Birt-Hogg-Dubé syndrome in an overall view: Focus on the clinicopathological prospects in renal tumors

Birt-Hogg-Dube syndrome (BHD) was first described in 1977, characterized as dome-shaped small tumors primarily in the face, neck, and ear with hereditary features.1 As the knowledge of BHD deepens, BHD is now characterized as a constellation of clinical features including skin fibrofolliculomas associated with trichodiscomas and acrochordons, lung cysts, and spontaneous pneumothorax, and bilateral multifocal renal tumors.

BHD is an exceedingly rare condition, lacking precise epidemiological data. Research indicates a population prevalence of approximately 5.67 per 10 million in South Korea, with the median age at initial diagnosis being 51 years.2 Muller et al., through meta-analysis and Bayesian estimation, estimated the prevalence of BHD at approximately 1.86 per million.3 Although the prevalence of women with BHD is similar to or higher than that of men2, 3, 4, a study highlights a prolonged interval from the onset of symptoms to BHD diagnosis in women compared to men (p=0.009).5 Therefore, addressing the challenge of minimizing diagnostic delays, enhancing subsequent surveillance, and refining treatment strategies remains pivotal to improving prognosis.

Hu et al. conducted a comprehensive literature review spanning 2008 to 2020, revealing the prevalent clinical manifestations in Birt-Hogg-Dube syndrome (BHD) patients as lung cysts (92.4%), spontaneous pneumothorax (71%), skin lesions (18.1%), and renal tumors (3.6%).4 In a separate study focusing on 36 patients with FLCN variants in China, it was found that lung cysts were present in 100% (36/36) of cases, spontaneous pneumothorax in 58.3% (21/36), skin lesions in 47.2% (17/36), and renal masses in 30% (9/30).6 These findings underscore the prominence of lung cysts and spontaneous pneumothorax as primary manifestations in BHD patients.

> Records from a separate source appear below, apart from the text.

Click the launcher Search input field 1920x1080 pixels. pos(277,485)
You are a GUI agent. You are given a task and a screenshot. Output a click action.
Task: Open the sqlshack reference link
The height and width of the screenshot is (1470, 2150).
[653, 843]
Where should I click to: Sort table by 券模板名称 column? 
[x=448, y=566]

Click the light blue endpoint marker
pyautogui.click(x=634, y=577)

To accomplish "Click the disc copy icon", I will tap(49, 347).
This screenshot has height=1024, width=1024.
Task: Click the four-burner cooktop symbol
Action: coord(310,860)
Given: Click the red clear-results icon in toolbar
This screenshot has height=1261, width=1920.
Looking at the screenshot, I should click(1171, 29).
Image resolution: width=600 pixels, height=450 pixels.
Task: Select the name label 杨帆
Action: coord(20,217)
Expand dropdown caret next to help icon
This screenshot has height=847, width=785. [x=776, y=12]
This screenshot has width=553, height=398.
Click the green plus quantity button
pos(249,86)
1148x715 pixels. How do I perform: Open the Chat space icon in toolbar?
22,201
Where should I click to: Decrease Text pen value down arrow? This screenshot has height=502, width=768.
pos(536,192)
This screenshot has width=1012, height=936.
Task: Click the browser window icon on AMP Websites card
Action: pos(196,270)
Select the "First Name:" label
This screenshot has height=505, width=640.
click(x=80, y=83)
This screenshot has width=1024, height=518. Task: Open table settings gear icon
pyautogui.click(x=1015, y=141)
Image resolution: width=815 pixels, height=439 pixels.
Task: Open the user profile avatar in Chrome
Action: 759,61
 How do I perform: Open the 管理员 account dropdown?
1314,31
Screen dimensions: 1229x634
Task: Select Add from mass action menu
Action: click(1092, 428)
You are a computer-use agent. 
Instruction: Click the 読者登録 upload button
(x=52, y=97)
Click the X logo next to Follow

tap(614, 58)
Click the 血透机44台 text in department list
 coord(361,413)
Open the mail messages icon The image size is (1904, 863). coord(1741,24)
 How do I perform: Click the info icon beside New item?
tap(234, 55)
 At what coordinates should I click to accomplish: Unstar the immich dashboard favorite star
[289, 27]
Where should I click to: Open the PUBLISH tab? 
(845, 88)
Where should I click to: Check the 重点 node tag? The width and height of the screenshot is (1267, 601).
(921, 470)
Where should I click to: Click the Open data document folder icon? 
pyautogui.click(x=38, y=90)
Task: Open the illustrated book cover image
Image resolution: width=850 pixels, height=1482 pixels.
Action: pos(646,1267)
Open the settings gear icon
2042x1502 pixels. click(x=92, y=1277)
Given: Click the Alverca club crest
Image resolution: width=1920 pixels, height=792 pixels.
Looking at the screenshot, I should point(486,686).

Updated penetrance data by Bruinsma et al. estimates that male carriers of FLCN variants exhibit a 19% risk of kidney tumors, 87% for lung involvement, and 87% for skin lesions by the age of 70, with analogous figures in female carriers.7 Discrepancies in skin lesion incidence between East Asian and Western populations, potentially stemming from differences in FLCN mutation loci, might contribute to this variation. There are discrepancies in skin lesion incidence between East Asian and Western populations2, which might stem from the differences in FLCN mutation loci.8

BHD is an autosomal dominant disorder with a variety of mutations occurring in FLCN including insertion, deletion, and whole exon deletion.8,9 Extensive research has highlighted a strong correlation between FLCN mutations and the clinical presentations observed in BHD patients.10, 11, 12, 13, 14 FLCN is located at chromosome 17 p11.2, whose expression product, folliculin, is a highly conserved protein containing 579 amino acids15. It can inhibit the translocation of TFE3 by regulating the amino acid-sensitive Rag GTPase, thereby regulating the transcriptional process.16 Degradation of FLCN protein by the proteasome via changing its structure may account for its loss of function.17 FLCN mutation plays an important role in tumorigenesis. Mutated FLCN loses the ability to inhibit the downstream TFEB, thereby perpetuating TFEB activation and inducing tumorigenesis through the mTORC1 pathway.18 Additionally, FLCN is implicated in the regulation of TGF-β and AMPK pathways, notably observed in BHD-related renal tumors where TGF-β expression is significantly reduced compared to normal renal tissues.15,19

The diagnosis of Birt-Hogg-Dube (BHD) syndrome relies on comprehensive assessment involving family history and distinctive clinical, histopathological, and genetic characteristics. CT imaging serves as a valuable tool for identifying BHD patients, particularly those presenting with spontaneous pneumothorax and lung cysts as the initial signs.20 Pathological examination provides essential clues for distinguishing BHD from other skin lesions and tumors. Individuals with BHD face an increased predisposition to renal neoplasms, where the long-term prognosis correlates closely with the specific tumor pathology. A multi-center retrospective study found that chromophobe renal cell carcinomas (ChRCC), hybrid oncocytic/chromophobe tumors (HOCT), and renal oncocytomas (RO) are the three predominant pathological types in BHD-related renal tumors while clear cell renal cell carcinoma (ccRCC) accounts for 9%, which deserves more alert due to its higher malignancy.21 Genetic analysis revealing FLCN mutations plays a foundational role in diagnosing BHD due to its hereditary nature.